= History of contract law =

The history of contract law dates back to ancient civilizations and the development of contract law has been heavily influenced by Ancient Greek and Roman thought. There have been further significant developments in contract law during and since the Middle Ages and especially with the development of global trade.

==Ancient law==

"If a man fails to fulfill an agreed contract - unless he had contracted to do something forbidden by law or decree, or gave his consent under some iniquitous pressure, or was involuntarily prevented from fulfilling his contract because of some unlooked-for accident - an action for such an unfulfilled agreement should be brought in the tribal courts, if the parties have not previously been able to reconcile their differences before arbitrators (their neighbors, that is)."
— Plato, The Laws, Book 11, §23, Contracts.

English contract law's history was heavily influenced by Ancient Greek and Roman thought. In The Laws, Plato devoted little attention to forms of agreement, but recognized the same basic categories for cancelling agreements as exist today. Roman law identified discrete categories of contractual transaction, each with its own requirements, which needed to be fulfilled in order for promises to be enforced. The general kind, stipulatio, required various words to be used to generate an obligation, or in a contractus litteris it could be written down. There were four categories of consensual agreement, and four kinds of contract creating property rights, such as a pledge (pignus) or a secured loan (mutuum). More than appeared from the general rules in Ancient Greece, Roman law represented an early division between specific kinds of contract, depending on the transaction's nature.

==Medieval law==

===England in the Middle Ages===

During the Middle Ages, the English court system was minimal. In the local and manorial courts, according to the first treatise by Ranulf de Glanville, Treatise on the laws and customs of the English Kingdom in 1188, if people disputed the payment of a debt they, and witnesses, would attend court and swear oaths (called a wager of law). They risked perjury if they lost the case, and so this was strong encouragement to resolve disputes elsewhere. The royal courts accepted claims, without a wager of law, if "trespass on the case" was alleged. A jury would be called, but to access the royal courts, which were fixed by Magna Carta to meet in London, some breach of the King's peace had to be alleged.
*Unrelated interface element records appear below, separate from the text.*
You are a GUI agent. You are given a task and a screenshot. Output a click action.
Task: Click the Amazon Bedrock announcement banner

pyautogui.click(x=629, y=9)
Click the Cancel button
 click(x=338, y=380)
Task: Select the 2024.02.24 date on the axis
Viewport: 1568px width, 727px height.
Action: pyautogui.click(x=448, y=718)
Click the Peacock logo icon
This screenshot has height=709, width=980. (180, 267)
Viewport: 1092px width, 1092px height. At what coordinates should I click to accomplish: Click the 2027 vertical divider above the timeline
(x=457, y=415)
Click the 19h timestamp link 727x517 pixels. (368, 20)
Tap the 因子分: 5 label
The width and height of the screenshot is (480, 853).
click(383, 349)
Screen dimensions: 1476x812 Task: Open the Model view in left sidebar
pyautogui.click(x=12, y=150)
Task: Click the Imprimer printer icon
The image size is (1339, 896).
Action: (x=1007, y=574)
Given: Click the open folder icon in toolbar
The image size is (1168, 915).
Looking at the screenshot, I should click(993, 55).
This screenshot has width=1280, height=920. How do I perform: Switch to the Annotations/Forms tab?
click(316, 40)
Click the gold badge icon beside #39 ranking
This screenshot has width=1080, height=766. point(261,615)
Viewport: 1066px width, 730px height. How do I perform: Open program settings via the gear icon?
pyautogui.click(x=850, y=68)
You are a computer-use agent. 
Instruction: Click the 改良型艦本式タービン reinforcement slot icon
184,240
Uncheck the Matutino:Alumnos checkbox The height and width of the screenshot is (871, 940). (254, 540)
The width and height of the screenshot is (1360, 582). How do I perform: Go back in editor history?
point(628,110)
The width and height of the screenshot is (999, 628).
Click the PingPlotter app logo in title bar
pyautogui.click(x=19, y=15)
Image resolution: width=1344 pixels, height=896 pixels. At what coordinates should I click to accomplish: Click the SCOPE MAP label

But gradually, the courts allowed claims where there had been no such trouble, no tort vi et armis, even though it was still necessary to inventively plead this. For instance, in 1317 one Simon de Rattlesdene alleged he was sold a tun of wine that was contaminated with salt water, "with force and arms, namely with swords and bows and arrows". The Court of Chancery and the King's Bench started to allow claims without the fictitious allegation of force and arms from around 1350. Otherwise, a breach of covenant required production of proof of an agreement from a seal. However, in The Humber Ferryman’s case a claim was allowed, without any documentary evidence, against a ferryman who dropped a horse overboard that he was contracted to carry across the River Humber. Despite this liberalisation, in the 1200s a threshold of 40 shillings for dispute value had been created. Though its importance tapered away with gradual inflation, it foreclosed court access to most people. Moreover, freedom to contract was firmly suppressed among the peasantry. After the Black Death, the Statute of Labourers 1351 prevented any increase in workers' wages, fuelling among other things the Peasants' Revolt of 1381.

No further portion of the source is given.